/---

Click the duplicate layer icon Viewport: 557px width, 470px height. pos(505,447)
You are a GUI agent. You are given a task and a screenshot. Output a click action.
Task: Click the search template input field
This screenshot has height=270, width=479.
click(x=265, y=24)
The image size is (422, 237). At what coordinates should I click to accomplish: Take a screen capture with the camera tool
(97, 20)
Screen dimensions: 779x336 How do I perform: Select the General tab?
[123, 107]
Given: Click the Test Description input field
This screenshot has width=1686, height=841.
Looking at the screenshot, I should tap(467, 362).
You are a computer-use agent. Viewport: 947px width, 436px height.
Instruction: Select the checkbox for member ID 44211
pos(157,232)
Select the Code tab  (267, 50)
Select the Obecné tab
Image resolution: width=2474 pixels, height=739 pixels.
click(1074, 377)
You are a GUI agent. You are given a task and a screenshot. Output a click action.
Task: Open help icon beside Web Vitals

\---

DIRECTIVE: Can you turn every line of the records above into a numbered list, leaving out any blank lines?

CORRECT RESULT:
1. Click the duplicate layer icon Viewport: 557px width, 470px height. pos(505,447)
2. You are a GUI agent. You are given a task and a screenshot. Output a click action.
3. Task: Click the search template input field
4. This screenshot has height=270, width=479.
5. click(x=265, y=24)
6. The image size is (422, 237). At what coordinates should I click to accomplish: Take a screen capture with the camera tool
7. (97, 20)
8. Screen dimensions: 779x336 How do I perform: Select the General tab?
9. [123, 107]
10. Given: Click the Test Description input field
11. This screenshot has width=1686, height=841.
12. Looking at the screenshot, I should tap(467, 362).
13. You are a computer-use agent. Viewport: 947px width, 436px height.
14. Instruction: Select the checkbox for member ID 44211
15. pos(157,232)
16. Select the Code tab  (267, 50)
17. Select the Obecné tab
18. Image resolution: width=2474 pixels, height=739 pixels.
19. click(1074, 377)
20. You are a GUI agent. You are given a task and a screenshot. Output a click action.
21. Task: Open help icon beside Web Vitals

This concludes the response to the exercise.